The tanks are only a stone's throw from the ocean and Mr Blenkiron says the system put in place to contain leaks has broken down.
An oil-soaked pit, just metres from the water, is the last barrier preventing the fuel from leaking into the sea.
"During the wet season, when we first came here, this pit was basically full of water and the oil was about 50 mils from running into the sea, so it was pretty close," Mr Blenkiron said.
"You're living on the edge of a catastrophe here."
Mr Blenkiron says the oil is not the only potential hazard left behind when the mine was abandoned in the late 1980s.
A few hundred metres up the road are the rusting remains of a storage area for chemicals used in the mining process.
Mr Blenkiron has written to the mine's Australian owner, Bougainville Copper Limited (BCL), and offered to clean up the area for a price.
But BCL has declined.
"I believe that BCL is morally responsible to clean up," Mr Blenkiron said.
"I mean, sure they may have got chased out of here rightly or wrongly a number of years ago but there's no danger in coming down here. The people are welcoming. They're easy to work with."
BCL's chairman Peter Taylor, based in Port Moresby, does not believe the leaking tanks pose a danger to the environment.
"There's no disaster there," he said.
"There is what I call a relatively minor oil spill that's been contained by the safety systems that were put in place. And really it seems to me it's just a case of going in and cleaning that up."
Mr Taylor says vandals caused the leaks and most of the oil has already been stolen.
He rejects the claim there is other toxic chemicals in the area, saying New Zealand peacekeepers assessed the port in 1997 and removed anything dangerous.
Mr Taylor says BCL wants to clean up the spill, but more than a decade after the civil war ended, he believes Bougainville is still not safe for his employees.
"Unfortunately there are a few people, and I think they're now well and truly in the minority who refuse to allow us access and some of these people unfortunately have got guns," Mr Taylor said.
There is no doubt law and order is still a problem in Bougainville.
Twice this year foreign ships have docked at Loloho without customs clearance and pumped oil out of the tanks, without approval from BCL.

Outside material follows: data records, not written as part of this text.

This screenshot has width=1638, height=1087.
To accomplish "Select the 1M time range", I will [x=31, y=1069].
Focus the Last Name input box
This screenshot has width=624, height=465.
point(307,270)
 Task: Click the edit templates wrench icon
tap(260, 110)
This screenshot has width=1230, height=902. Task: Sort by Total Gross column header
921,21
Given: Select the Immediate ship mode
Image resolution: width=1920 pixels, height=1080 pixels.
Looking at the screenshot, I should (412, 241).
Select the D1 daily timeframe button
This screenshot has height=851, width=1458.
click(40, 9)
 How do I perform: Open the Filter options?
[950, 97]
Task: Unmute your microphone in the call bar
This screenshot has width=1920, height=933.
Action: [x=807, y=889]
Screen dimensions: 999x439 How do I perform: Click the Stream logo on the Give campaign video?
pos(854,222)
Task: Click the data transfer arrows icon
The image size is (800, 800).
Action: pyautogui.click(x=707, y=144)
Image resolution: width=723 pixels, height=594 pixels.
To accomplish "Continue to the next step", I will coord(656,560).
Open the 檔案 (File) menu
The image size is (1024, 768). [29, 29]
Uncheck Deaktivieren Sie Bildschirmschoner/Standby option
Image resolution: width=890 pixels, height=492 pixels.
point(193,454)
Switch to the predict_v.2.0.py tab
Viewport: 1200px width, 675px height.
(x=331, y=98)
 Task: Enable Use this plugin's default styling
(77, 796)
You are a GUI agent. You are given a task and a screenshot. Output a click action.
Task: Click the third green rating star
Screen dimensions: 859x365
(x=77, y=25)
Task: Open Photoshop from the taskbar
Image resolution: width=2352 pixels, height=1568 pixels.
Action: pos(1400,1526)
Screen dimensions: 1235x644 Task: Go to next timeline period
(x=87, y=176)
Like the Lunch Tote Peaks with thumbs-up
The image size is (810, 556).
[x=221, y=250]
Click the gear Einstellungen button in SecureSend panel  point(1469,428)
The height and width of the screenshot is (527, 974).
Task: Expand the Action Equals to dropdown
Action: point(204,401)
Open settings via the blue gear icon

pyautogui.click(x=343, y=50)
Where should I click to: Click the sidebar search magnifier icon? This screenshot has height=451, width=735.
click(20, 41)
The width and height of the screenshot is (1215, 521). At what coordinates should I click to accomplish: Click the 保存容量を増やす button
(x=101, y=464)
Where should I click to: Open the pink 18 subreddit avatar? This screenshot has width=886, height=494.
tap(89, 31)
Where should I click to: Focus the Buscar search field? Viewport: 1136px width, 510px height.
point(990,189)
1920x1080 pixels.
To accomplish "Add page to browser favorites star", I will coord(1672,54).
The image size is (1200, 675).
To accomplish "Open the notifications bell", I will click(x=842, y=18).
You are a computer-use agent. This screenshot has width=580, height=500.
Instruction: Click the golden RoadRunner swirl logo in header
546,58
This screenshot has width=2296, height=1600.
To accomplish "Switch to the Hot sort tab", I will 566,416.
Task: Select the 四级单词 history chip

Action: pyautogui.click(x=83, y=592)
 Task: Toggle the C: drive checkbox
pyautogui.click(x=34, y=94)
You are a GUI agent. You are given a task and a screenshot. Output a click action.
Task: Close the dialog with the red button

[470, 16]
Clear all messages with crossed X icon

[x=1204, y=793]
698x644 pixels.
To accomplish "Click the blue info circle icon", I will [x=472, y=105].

There are also plenty of guns on the island that are yet to be disposed of in line with the Bougainville Peace Agreement that ended the civil war.
So why doesn't BCL use South Pacific Environmental, who are already on the ground, to clean up the leak?
"We've done some research to try and find out what their credentials are and as far as I can see they have no experience in actually doing any sort of environmental remediation work," Mr Taylor said.
Mr Taylor is hopeful BCL will be able to return to the island soon, not only to clean up but also to resume mining.
"The landowners are now approaching the company and saying 'we'd like you to come back, we'd like you to do various things including the remediation of anything that might be in any way dangerous'," he said.